YARGI YOLU UYUŞMAZLIĞI

Yargı yolu, bir davanın hangi yargı kolundaki Mahkeme tarafından görülüp sonuçlandırılacağına ilişkindir. Yargı yolu uyuşmazlığı ise Adlî ve İdarî yargı mercileri arasında ortaya çıkan görev ve hüküm uyuşmazlıklarını ifade etmektedir.

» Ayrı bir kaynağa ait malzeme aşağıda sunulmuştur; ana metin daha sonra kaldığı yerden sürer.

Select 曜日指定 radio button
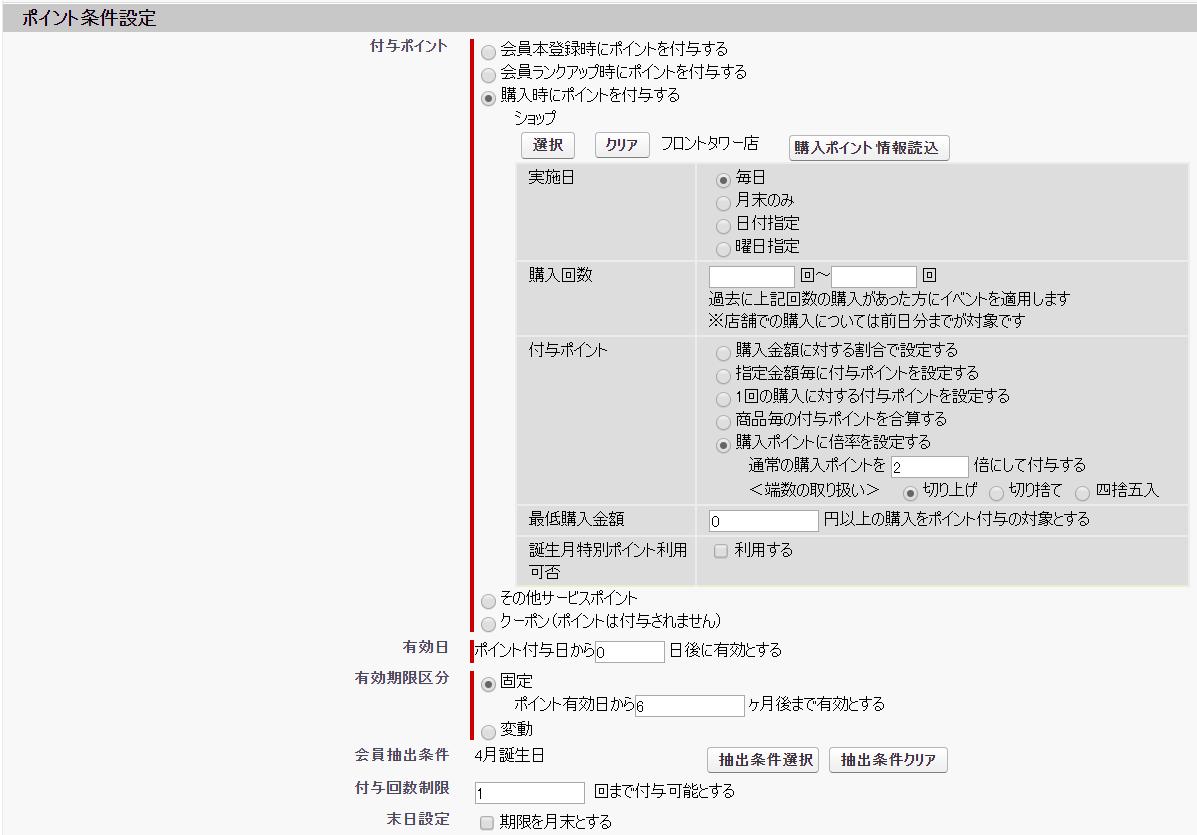Image resolution: width=1197 pixels, height=835 pixels. tap(723, 248)
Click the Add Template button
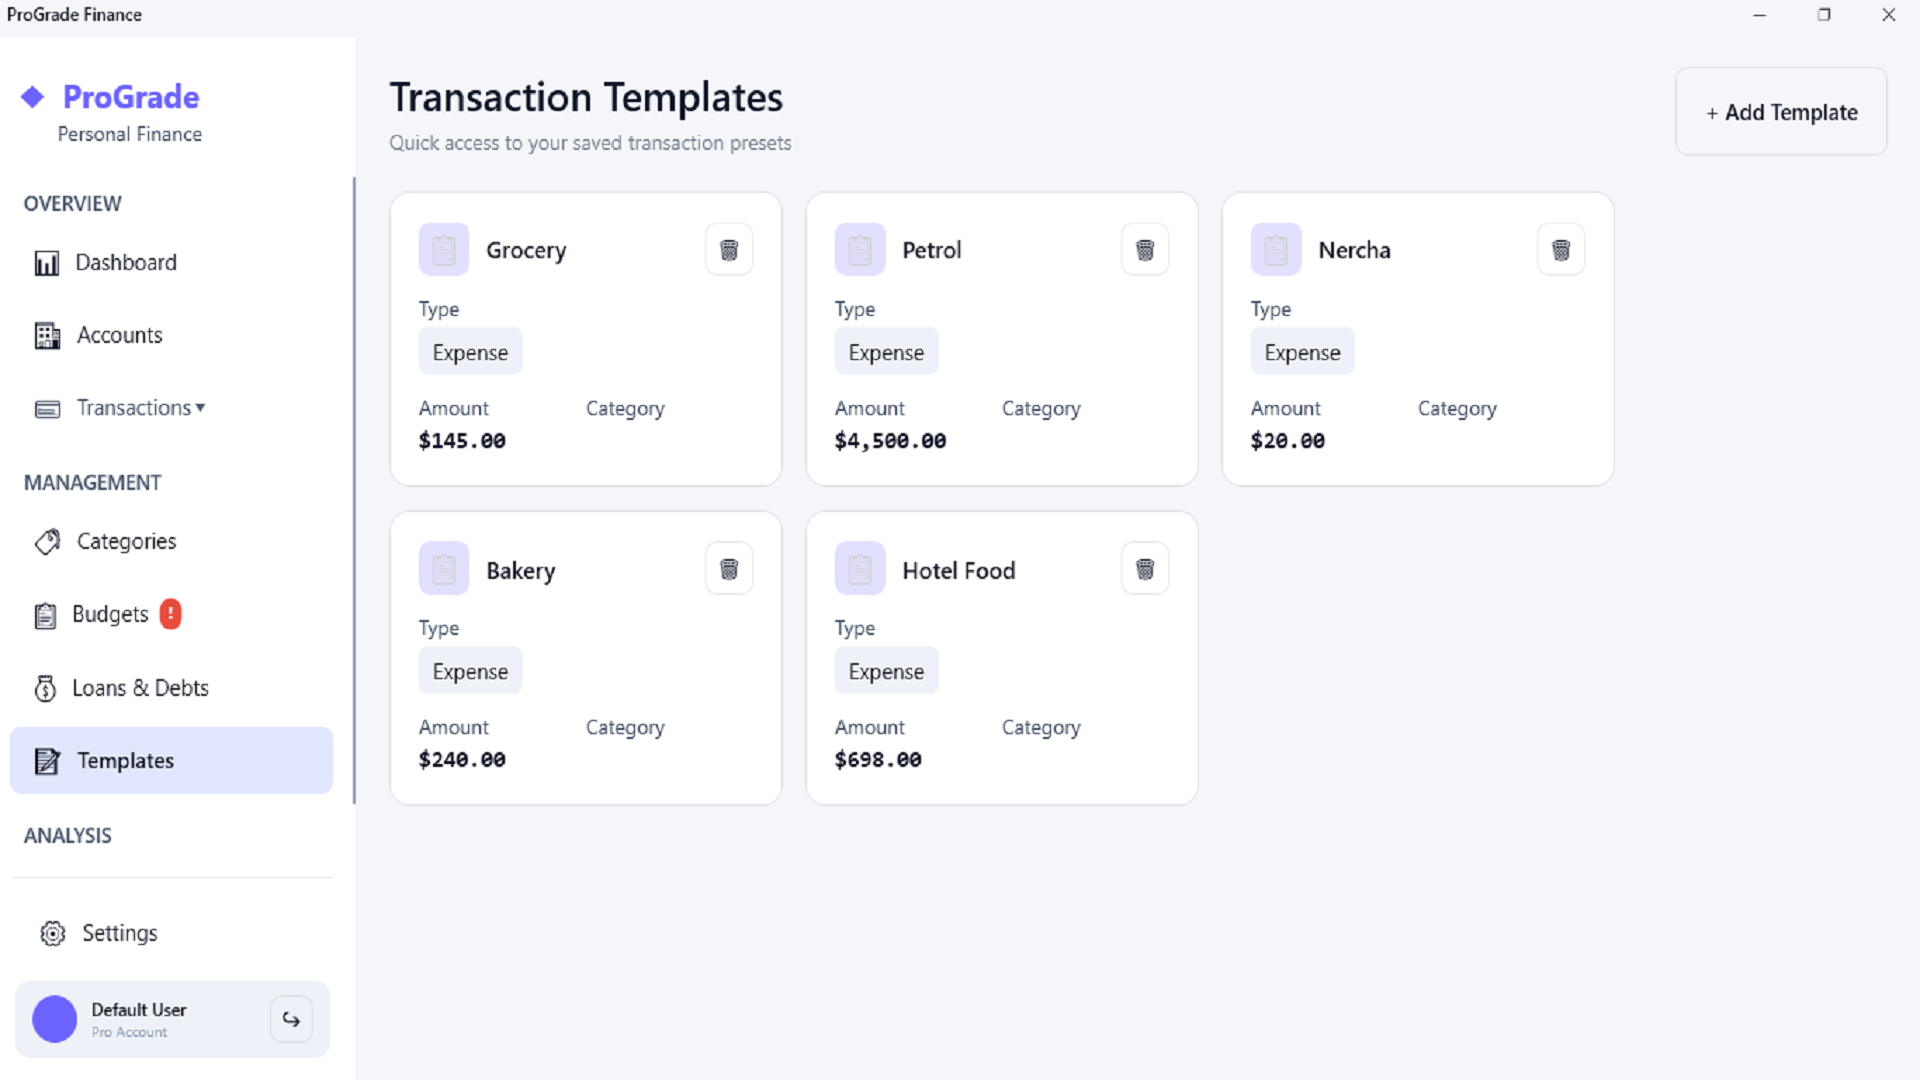This screenshot has height=1080, width=1920. [x=1781, y=111]
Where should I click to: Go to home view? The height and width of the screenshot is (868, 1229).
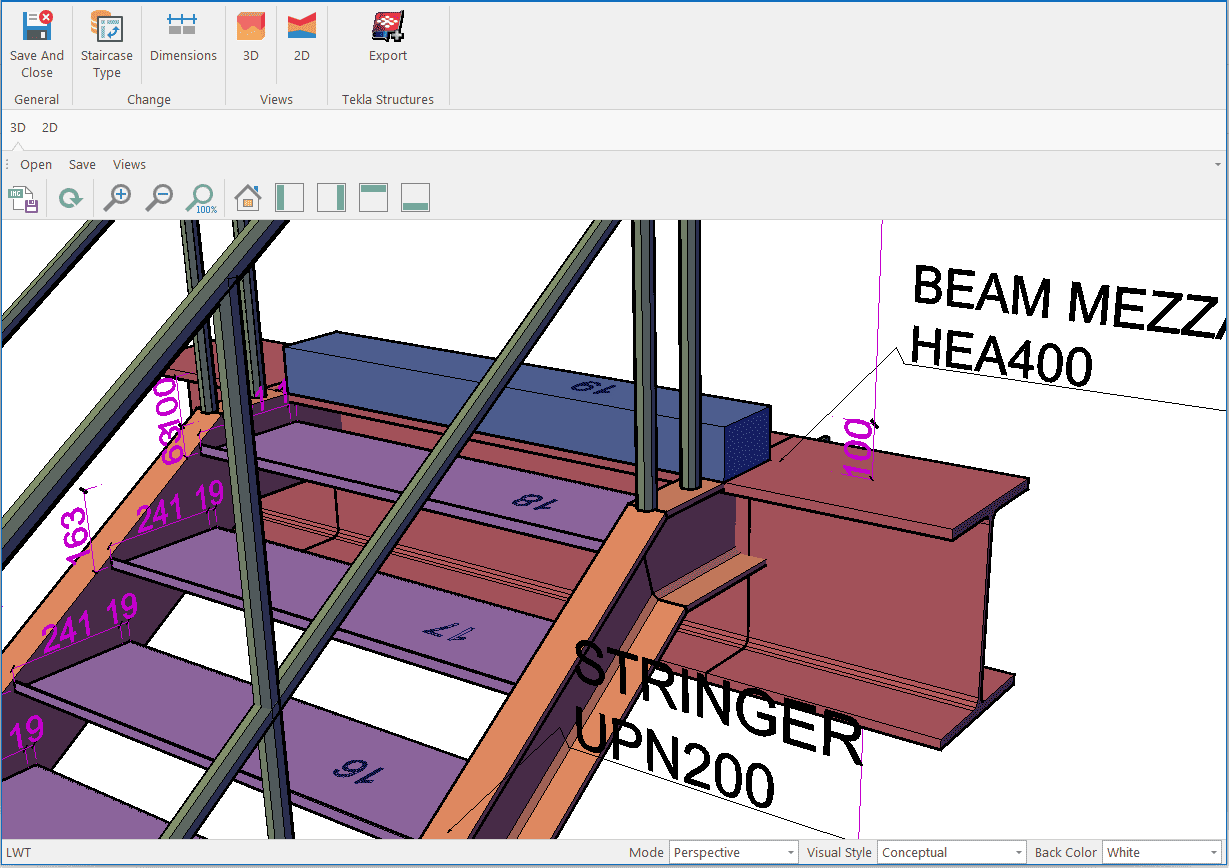click(248, 198)
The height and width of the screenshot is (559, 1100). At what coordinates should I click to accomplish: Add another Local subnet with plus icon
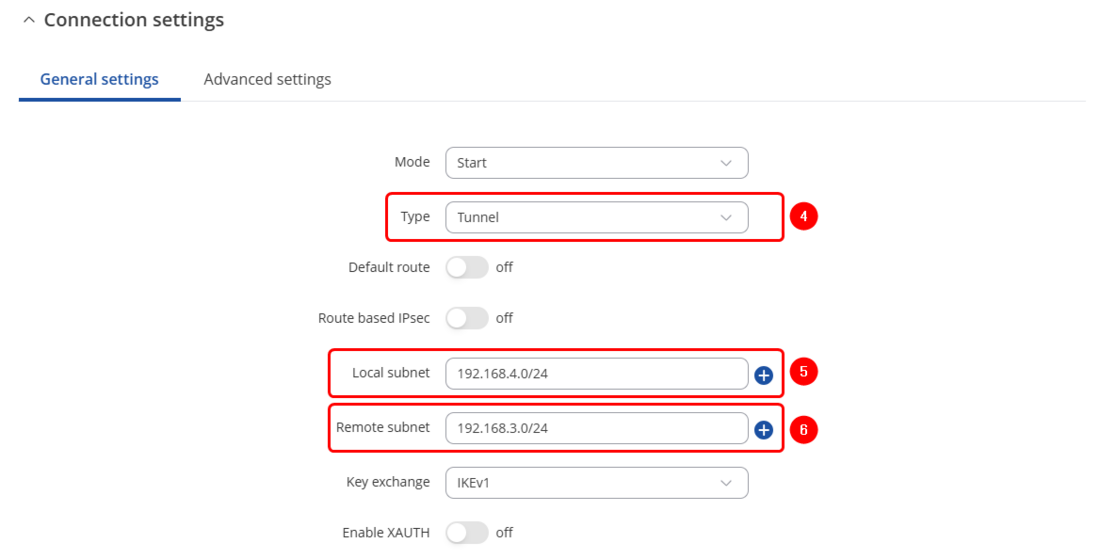763,375
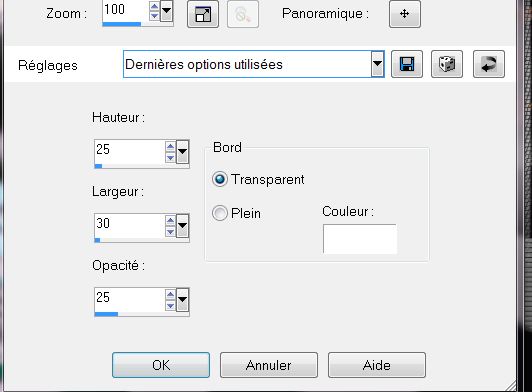Open the Zoom value dropdown arrow
Image resolution: width=532 pixels, height=392 pixels.
167,10
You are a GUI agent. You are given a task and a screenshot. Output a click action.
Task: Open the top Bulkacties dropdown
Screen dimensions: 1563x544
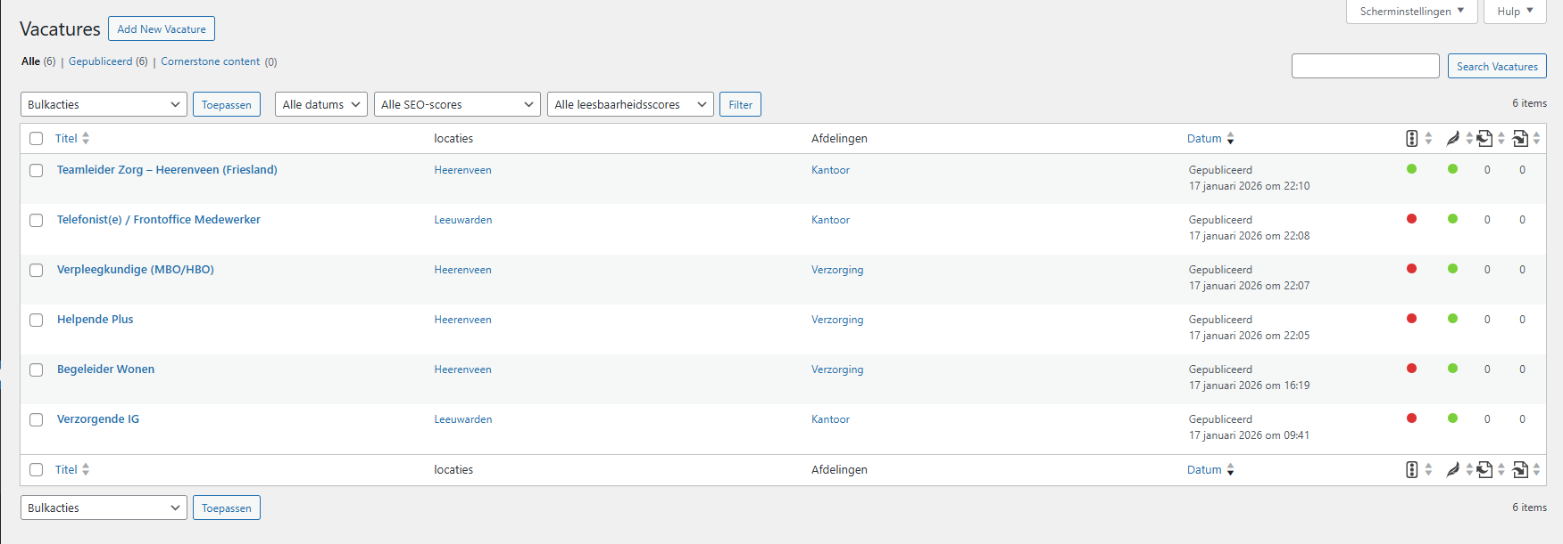[103, 104]
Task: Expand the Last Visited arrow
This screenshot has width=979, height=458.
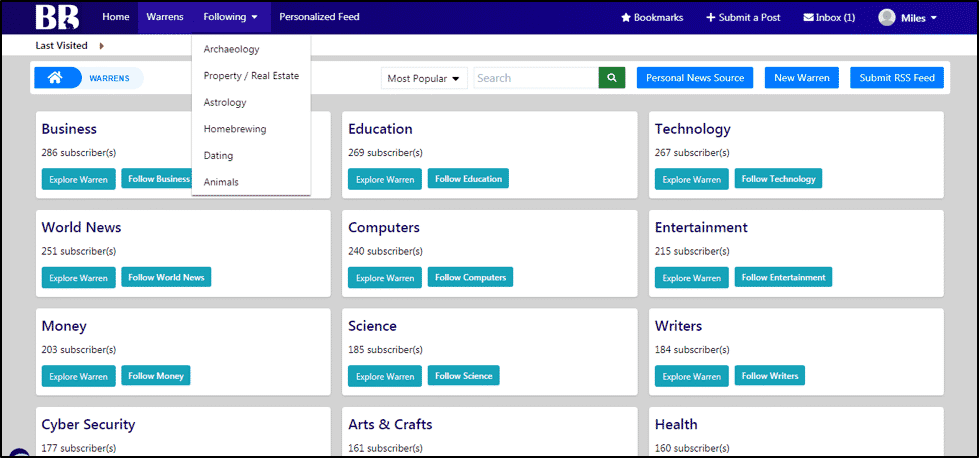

Yargı yolu uyuşmazlığı durumunda hangi Mahkeme’nin davaya bakacağını belirleyecek olan makam; Anayasa ile görevlendirilmiş, bağımsız bir yüksek mahkeme olan “Uyuşmazlık Mahkemesi”dir.

Anayasa’nın 158.maddesi uyarınca Uyuşmazlık Mahkemesinin görevi, adlî ve idari yargı mercileri arasındaki görev ve hüküm uyuşmazlıklarını inceleyerek, kesin bir biçimde çözüme kavuşturmaktır.

2247 sayılı Uyuşmazlık Mahkemesinin Kuruluş ve İşleyişi Hakkında Kanun’da Uyuşmalık Mahkemesinin görev ve yetkileri ile uyuşmazlıkların nasıl çözüleceğine dair usul ve esaslar düzenlenmiştir.

Mahkeme, önüne gelen davada görevli olup olmadığını kendiliğinden araştırmakla yükümlüdür. Yargı yolunun caiz olmadığına (görevsizliğine) karar verebilmesi için tarafların yargı yolu itirazında bulunmuş olmaları şart değildir.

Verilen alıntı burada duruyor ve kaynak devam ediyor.